**TRY IT**
Write out exactly the lines of the entries below from the one holding "This screenshot has width=1280, height=595." to the one holding "Check the kltst-group-0-0 checkbox", inclusive, and leave out all other lines.

**RAW DATA**
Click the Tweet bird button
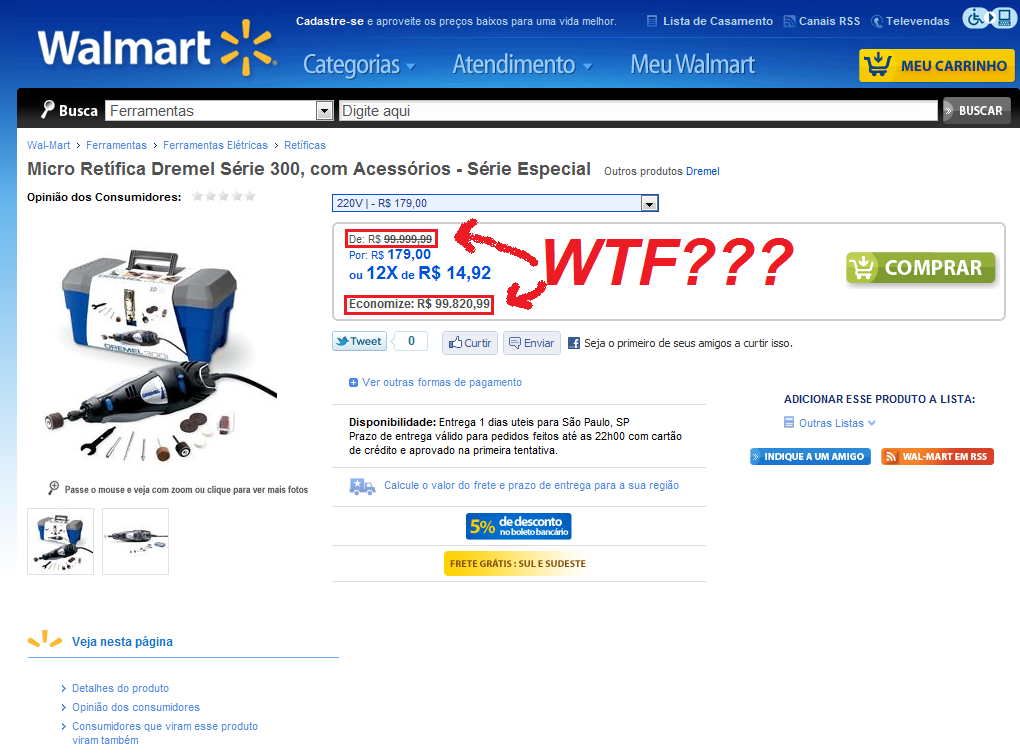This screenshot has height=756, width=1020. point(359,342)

...

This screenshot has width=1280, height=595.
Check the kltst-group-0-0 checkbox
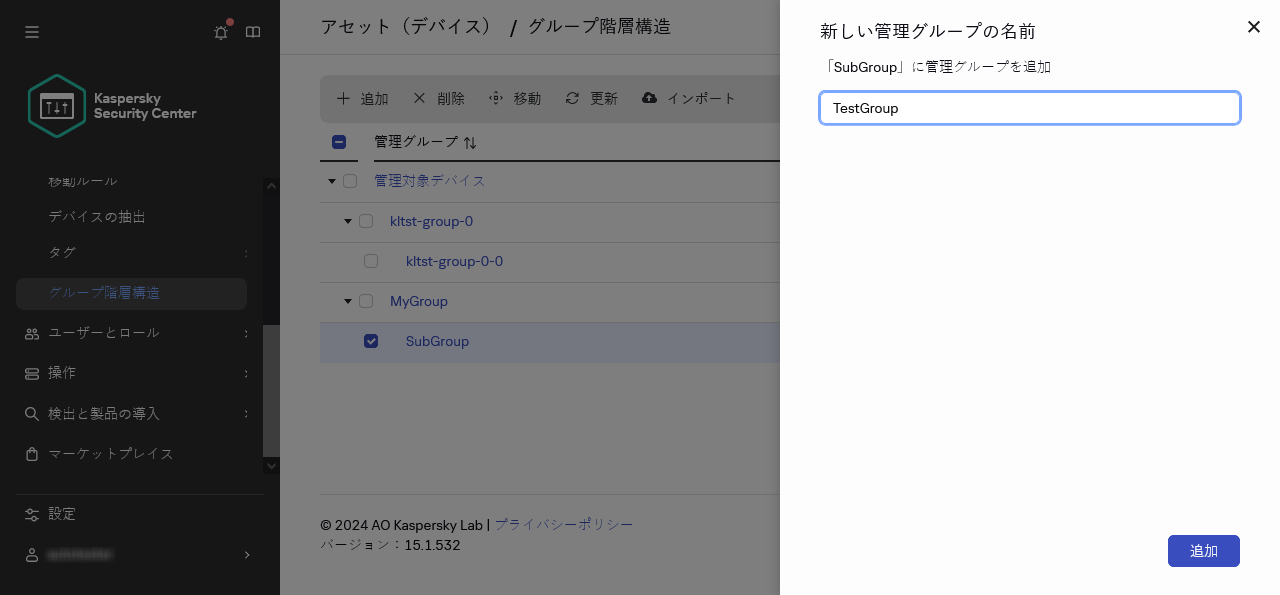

...

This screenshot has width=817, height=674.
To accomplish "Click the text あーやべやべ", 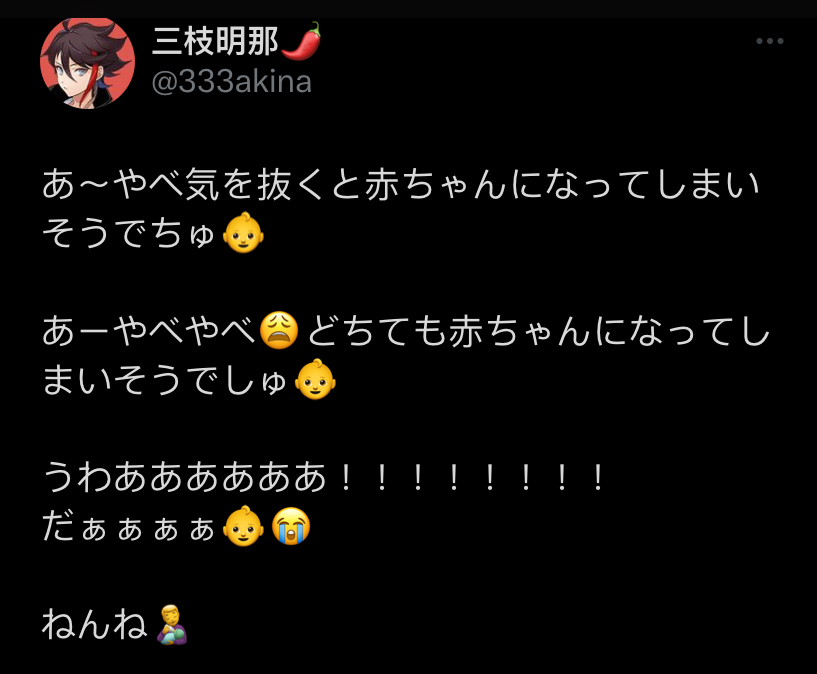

**COMPLETED EXERCISE**
This screenshot has width=1280, height=595.
Check the kltst-group-0-0 checkbox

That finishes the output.